ALT

En liberté surveillée

L’évolution du monde moderne, l’accroissement du rôle de l’Etat et de la sphère publique – au moment où, paradoxalement, les élus politiques se plaignent de son affaiblissement et de l’hostilité de l’opinion –, mais aussi l’essor mal contrôlé des nouvelles technologies, autant d’éléments qui justifient une réflexion large sur nos libertés.

Vaste sujet, protéiforme, foisonnant, donc potentiellement décousu en apparence. Qu’on le veuille ou non, entre la Vespa de la Dolce Vita et les normes strictes de Via Sicura, entre les voyages bon enfant et le « scan » complet des passagers sans chaussures, ni ceinture, ni lime à ongles, ni liquide, entre la liberté débridée de Mai 68 et aujourd’hui, bien des marges de manoeuvre du citoyen lambda ont tout simplement disparu.

Certes, il est nécessaire de se protéger du terrorisme aveugle et massacreur. Charlie Hebdo et Copenhague l’ont cruellement rappelé. A ce propos, n’oublions pas que la liberté si adulée impose une responsabilité. C’est même ce qui fait peur à certains, disait un sage : « On ne peut pas tout faire, ni tout dire au nom de la liberté. » Une vie sociale harmonieuse n’exige-t-elle pas une forme de respect à l’égard de la sensibilité d’autrui ?

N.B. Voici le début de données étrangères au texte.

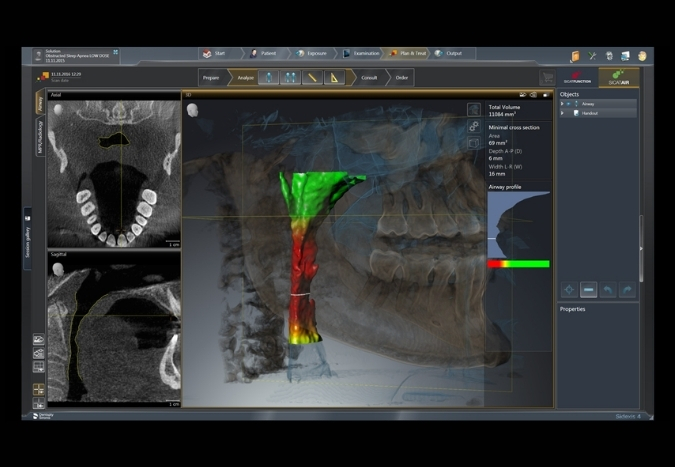Expand the Airway object tree node

pos(563,104)

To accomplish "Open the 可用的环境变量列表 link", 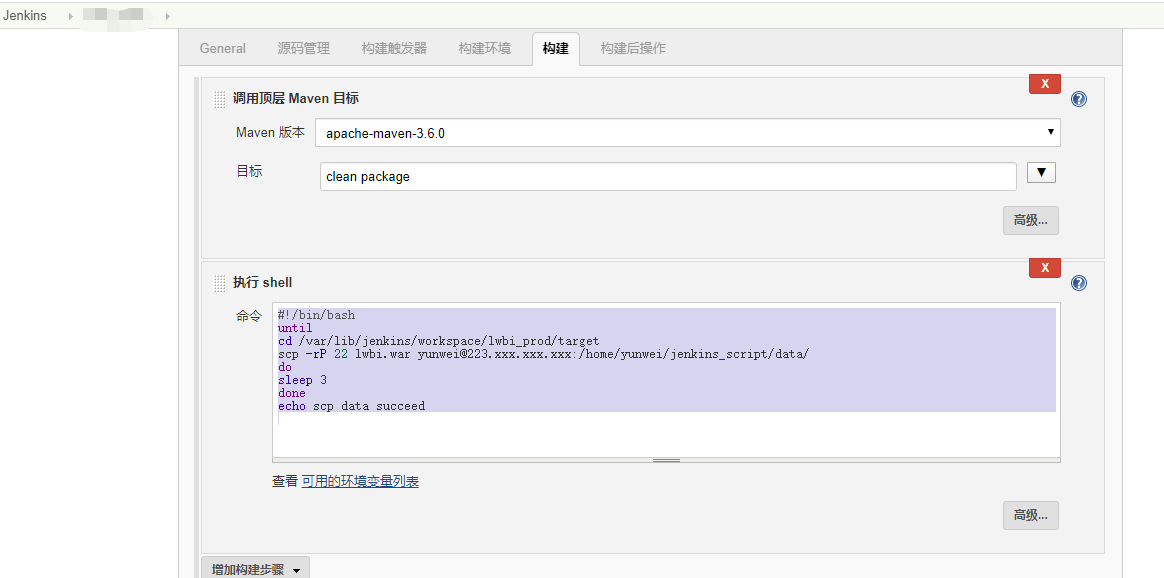I will pyautogui.click(x=360, y=482).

Le problème est que le citoyen moderne est schizophrène : il veut de la liberté, mais aussi de l’ordre. Il ne veut pas de bureaucratie, mais un Etat fort. Il veut des droits, de l’égalité, de la sécurité, aspirations louables sans doute mais qui nécessitent forcément l’intervention de l’autorité publique, légitimée par des lois et des règlements nouveaux… et des moyens opaques. Mais c’est aussi un consommateur insatiable de photos et d’informations privées sur la vie des people, à en juger par le succès de magazines qui se font une spécialité de dévoiler l’intime.

Et la question sur laquelle notre dossier ambitionne de faire réfléchir peut se résumer ainsi : jusqu’où sommes-nous prêts à aller pour gagner en sécurité et en égalité ? Benjamin Franklin n’est-il pas très actuel lorsqu’il affirme : « Un peuple prêt à sacrifier un peu de liberté pour un peu de sécurité ne mérite ni l’une ni l’autre, et finit par perdre les deux » ? Que penser lorsqu’on apprend que les ordinateurs d’une commission d’enquête du Sénat américain ont été violés par la CIA qui, prise sur le fait, s’est« excusée » ? Est-il légitime d’interdire le libre choix de l’école de son enfant, l’utilisation d’argent liquide pour les paiements, d’exiger l’avis d’un médecin « agréé » pour faire des analyses… dont le résultat est directement adressé à ce dernier et non au patient ? Surfer sur Internet ou utiliser une carte de crédit veut-il dire qu’on accepte implicitement d’être fiché, démarché, catalogué ? Est-il enfin si normal que droite et gauche, dans nos parlements, finissent par tenir le même discours et que les contre-pouvoirs démocratiques soient monopolisés par des partis gouvernementaux ?

Le citoyen se soviétise dès qu’il prend l’Etat pour une compagnie d’assurances à laquelle il n’a pas besoin de payer de prime.